Foto: Ketua Satgas MBG Kota Samarinda, Suwarso. (Hadi Winata/Radar Samarinda)
SAMARINDA – Pemerintah Kota (Pemkot) Samarinda terus memperluas jangkauan layanan pemenuhan gizi masyarakat dengan membangun dua dapur baru untuk Satuan Pelayanan Pemenuhan Gizi (SPPG) yang dilakukan oleh Kementerian Pekerjaan Umum dan Perumahan Rakyat (PUPR).
Fasilitas ini dirancang khusus untuk memperkuat program gizi seimbang bagi anak sekolah, balita, dan ibu hamil di wilayah kota agar dapat terkoneksi lebih luas terhadap penerima program Makan Bergizi Gratis (MBG)
Pembangunan dua dapur baru itu berlokasi di Tanah Merah dan Jalan D.I. Panjaitan. Keduanya merupakan bagian dari program nasional yang digagas melalui Surat Keputusan Bersama (SKB) antara Kementerian Pekerjaan Umum, Badan Gizi Nasional (BGN), dan Kementerian Dalam Negeri.
Ketua Satgas Manajemen Berbasis Gizi (MBG) Kota Samarinda, Suwarso, mengatakan proyek ini menjadi langkah strategis untuk memperkuat ketahanan gizi di tingkat daerah. Ia menegaskan, semua perangkat daerah telah menyatukan langkah untuk memastikan pembangunan bisa segera dimulai.

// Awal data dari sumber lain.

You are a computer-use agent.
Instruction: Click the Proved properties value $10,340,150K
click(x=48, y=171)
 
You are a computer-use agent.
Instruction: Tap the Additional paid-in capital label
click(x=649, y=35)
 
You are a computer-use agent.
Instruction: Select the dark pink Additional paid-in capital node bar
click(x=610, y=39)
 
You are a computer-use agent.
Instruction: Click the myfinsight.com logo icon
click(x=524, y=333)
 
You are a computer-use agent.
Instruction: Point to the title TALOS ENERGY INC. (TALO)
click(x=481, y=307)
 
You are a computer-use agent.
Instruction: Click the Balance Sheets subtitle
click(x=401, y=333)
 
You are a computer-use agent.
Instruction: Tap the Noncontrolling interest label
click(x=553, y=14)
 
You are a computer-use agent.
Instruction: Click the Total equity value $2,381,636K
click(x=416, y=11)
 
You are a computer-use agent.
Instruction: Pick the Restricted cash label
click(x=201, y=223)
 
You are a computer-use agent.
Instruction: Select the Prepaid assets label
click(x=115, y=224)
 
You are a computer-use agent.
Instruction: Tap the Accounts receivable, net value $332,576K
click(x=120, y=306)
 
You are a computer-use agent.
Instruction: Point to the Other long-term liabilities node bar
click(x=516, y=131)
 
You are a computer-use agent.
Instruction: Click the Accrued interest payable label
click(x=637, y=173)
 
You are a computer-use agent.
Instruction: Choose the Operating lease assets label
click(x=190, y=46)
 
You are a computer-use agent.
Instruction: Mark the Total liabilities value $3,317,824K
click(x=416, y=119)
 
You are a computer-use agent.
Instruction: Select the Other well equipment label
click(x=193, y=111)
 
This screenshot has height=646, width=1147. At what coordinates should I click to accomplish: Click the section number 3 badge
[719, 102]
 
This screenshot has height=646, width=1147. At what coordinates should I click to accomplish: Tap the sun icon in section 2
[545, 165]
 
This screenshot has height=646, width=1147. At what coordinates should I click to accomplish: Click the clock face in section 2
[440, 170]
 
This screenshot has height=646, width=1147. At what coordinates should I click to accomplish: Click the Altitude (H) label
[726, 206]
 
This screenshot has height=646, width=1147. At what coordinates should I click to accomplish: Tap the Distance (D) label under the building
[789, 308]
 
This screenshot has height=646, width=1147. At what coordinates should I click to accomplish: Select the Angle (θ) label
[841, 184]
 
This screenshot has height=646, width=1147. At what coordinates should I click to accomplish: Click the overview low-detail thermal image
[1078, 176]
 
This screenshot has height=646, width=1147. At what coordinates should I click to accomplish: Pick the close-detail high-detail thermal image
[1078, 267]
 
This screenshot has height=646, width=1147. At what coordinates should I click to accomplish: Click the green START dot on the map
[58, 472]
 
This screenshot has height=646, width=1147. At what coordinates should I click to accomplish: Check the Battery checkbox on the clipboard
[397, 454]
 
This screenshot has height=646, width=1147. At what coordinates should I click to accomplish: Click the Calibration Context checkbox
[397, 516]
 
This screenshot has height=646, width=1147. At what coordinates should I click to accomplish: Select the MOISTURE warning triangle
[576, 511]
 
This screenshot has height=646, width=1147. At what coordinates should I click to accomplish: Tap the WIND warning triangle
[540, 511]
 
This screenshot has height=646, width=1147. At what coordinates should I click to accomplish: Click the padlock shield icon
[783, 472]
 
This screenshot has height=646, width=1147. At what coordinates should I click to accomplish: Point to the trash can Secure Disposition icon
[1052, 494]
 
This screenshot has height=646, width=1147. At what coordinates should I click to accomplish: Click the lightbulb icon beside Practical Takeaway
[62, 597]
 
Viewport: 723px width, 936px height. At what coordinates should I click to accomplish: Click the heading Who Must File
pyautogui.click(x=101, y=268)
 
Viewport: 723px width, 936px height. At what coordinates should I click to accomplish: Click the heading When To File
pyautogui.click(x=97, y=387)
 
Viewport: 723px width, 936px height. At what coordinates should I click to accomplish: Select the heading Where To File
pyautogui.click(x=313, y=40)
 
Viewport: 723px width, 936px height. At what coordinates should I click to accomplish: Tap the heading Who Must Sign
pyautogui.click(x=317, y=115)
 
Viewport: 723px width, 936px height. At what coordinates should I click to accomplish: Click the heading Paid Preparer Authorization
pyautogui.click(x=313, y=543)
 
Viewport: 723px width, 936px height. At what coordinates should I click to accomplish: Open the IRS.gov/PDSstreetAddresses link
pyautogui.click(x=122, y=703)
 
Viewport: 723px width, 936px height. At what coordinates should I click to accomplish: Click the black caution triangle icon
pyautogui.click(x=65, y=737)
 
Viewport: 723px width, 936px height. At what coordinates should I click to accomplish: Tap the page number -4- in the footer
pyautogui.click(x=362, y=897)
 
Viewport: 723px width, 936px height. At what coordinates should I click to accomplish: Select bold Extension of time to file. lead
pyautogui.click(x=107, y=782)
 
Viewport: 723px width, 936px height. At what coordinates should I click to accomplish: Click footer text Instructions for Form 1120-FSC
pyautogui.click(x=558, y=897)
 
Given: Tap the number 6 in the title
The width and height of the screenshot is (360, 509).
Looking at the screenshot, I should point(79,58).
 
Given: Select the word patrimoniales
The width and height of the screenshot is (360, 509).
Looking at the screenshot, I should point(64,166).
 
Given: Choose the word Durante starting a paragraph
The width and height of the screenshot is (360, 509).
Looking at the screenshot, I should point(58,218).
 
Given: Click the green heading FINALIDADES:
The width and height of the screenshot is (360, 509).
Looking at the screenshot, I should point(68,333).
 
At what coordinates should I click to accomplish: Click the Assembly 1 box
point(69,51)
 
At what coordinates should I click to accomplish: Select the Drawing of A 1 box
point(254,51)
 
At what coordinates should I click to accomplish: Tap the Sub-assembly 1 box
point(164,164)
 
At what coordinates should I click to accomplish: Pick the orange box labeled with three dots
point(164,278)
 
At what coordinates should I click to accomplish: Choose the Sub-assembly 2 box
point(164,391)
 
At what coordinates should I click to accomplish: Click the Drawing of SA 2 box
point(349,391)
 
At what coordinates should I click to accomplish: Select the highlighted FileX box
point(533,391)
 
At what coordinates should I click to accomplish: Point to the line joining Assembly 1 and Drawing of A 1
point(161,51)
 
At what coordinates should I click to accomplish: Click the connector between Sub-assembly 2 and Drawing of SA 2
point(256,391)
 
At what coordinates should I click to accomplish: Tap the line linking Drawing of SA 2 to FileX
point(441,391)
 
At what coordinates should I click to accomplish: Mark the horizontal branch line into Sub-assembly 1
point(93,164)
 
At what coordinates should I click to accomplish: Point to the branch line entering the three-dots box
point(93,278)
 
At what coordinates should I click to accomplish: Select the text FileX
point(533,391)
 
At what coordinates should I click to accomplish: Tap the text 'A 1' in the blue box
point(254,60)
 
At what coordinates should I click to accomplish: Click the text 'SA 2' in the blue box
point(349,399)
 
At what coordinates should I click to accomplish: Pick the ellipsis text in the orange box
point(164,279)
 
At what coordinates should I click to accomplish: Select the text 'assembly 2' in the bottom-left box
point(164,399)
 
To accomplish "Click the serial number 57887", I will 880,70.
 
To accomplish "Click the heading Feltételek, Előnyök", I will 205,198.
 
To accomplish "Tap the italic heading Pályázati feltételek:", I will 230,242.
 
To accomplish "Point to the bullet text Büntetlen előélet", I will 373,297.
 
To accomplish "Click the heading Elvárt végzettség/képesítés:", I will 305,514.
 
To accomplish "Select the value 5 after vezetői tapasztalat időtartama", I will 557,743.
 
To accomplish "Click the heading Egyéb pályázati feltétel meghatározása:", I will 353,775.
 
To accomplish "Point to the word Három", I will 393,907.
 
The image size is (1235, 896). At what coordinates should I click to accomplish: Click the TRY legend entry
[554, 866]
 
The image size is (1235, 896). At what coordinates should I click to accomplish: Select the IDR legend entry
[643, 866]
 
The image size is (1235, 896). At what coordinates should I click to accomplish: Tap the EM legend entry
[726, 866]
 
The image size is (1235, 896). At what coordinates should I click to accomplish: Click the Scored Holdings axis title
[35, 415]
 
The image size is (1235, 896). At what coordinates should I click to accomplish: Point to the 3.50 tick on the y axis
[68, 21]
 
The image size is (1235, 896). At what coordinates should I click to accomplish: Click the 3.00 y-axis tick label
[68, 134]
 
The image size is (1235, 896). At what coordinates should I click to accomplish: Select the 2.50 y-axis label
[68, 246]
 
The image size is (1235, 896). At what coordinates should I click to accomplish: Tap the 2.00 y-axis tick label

“Seluruh OPD sudah menyatakan dukungan penuh, mulai dari Dinas PUPR, DLH, Dinas Kesehatan, hingga unsur TNI dan Polri. Semua bergerak bersama agar proses teknis dan administrasi bisa cepat selesai,” jelas Suwarso.
Menurutnya, lahan di kawasan Tanah Merah sudah siap digunakan. Hanya ada sedikit penyesuaian luasan, dari 800 meter persegi menjadi 900 meter persegi, guna menampung fasilitas pendukung seperti area penyimpanan dan sanitasi.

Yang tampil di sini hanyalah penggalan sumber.